The Man Who Killed Kennedy: The Case Against L.B.J. : I never thought in a million years that I would end up enjoying this book as much as I did. I had also suspected something was very “off” about the fact that L.B.J. was smiling as he was being inaugurated into the presidency with Jacquelyn Kennedy standing next to him in a bloodied suit just minutes after witnessing her husband’s assassination.
Roger Stone impresses in this book. It is incredibly well researched and referenced. If ever you doubted whether Lyndon B. Johnson orchestrated the whole plot with the help of several key players, then this book will quell those doubts. I could NOT put this book down! It’ll blow you away.
The Camino: A Journey of the Spirit by Shirley MacLaine : Reading this book was like taking an interminable ride through crazy town. I picked it up thinking she would talk about her experience in walking The Way of St.
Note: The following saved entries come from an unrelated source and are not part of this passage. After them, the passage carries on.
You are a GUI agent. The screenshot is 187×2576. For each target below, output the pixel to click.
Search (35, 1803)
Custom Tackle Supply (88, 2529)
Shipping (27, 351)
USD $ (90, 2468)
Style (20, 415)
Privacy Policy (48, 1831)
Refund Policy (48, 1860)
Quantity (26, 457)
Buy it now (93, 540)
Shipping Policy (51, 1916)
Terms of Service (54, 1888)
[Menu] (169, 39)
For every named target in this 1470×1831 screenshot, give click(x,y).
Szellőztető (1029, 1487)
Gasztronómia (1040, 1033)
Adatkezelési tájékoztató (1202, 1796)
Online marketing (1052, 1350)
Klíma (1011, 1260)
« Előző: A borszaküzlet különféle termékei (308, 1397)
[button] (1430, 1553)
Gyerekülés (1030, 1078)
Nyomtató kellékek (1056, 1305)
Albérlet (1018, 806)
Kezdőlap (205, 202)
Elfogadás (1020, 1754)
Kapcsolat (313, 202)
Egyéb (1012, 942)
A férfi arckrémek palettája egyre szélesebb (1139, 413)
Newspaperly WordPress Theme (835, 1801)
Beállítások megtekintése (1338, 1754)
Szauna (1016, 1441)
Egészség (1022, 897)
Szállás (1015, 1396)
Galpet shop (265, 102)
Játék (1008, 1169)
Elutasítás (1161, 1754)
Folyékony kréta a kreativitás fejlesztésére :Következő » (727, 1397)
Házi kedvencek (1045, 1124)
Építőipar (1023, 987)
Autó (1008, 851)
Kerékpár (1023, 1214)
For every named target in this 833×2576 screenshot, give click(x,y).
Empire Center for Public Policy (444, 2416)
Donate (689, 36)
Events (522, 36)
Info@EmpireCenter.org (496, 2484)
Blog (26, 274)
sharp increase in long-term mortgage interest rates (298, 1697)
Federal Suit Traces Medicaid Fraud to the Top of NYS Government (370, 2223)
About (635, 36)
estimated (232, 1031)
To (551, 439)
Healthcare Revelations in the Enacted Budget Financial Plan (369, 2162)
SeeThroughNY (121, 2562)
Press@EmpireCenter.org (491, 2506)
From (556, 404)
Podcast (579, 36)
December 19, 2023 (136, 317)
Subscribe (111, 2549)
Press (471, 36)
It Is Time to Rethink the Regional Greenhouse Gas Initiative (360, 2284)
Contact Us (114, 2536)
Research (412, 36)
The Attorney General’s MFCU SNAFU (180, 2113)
James which does have a cathartic feeling to it but I NEVER thought she would go in the direction that she took this book. Mrs. MacLaine has some of the wildest “visions” I have ever read about in my entire life. The book was both incredibly awkward and unentertaining.
Some Kind of Crazy: An Unforgettable Story of Profound Brokenness and Breathtaking Grace by Terry Wardle: This book is beautiful! I was so impressed with Mr. Wardle’s ability to speak so candidly about his internal battles with mental illness. I laughed, sighed, cried and got angry with him. It was a rollercoaster of emotions! But it was so worth it. It’s a beautifully written story of falling from grace and redeeming oneself.
Heather, the Totality by Matthew Weiner : Well…nicely put…this book bombed. It was awful. It is a story about a sexually confident little girl, the depravity of old men and the vivid imagination of overprotective father’s. The entire book is a messy amalgamation of misogyny and narrational predictability.
The Valedictorian of Being Dead: The True Story of Dying Ten Times to Live by Heather B. Armstrong : This book is very eye-opening. I am not very familiar with mental illness but this book really gave a lot of insight into how it creeps up on its victims. I was surprised by how engaged I became with it. I even googled her to make sure she was doing well now. The author takes you through the experimental treatment she underwent to cure her debilitating depression. It’s a very interesting read while being funny and hopeful.
My Salinger Year by Joanna Rakoff : My favorite book in the pack! I read it in a few hours. I loved everything about this book. It reminded me so much of all of the time I had spent in New York City in 1996. The author did a great job of describing the hardship of wanting to pursue one’s dream while balancing the responsibilities of “being an adult” and having to make real sacrifices to keep a roof over one’s head. Adulting is so hard! And Joanna did a fantastic job of explaining that. Right after I read the book, I watched the movie. I was pleasantly surprised by how closely they depicted it. They did a phenomenal job with selecting the right cast for each person in the book.
Hope you enjoy some or all of these book recommendations! Let me know!!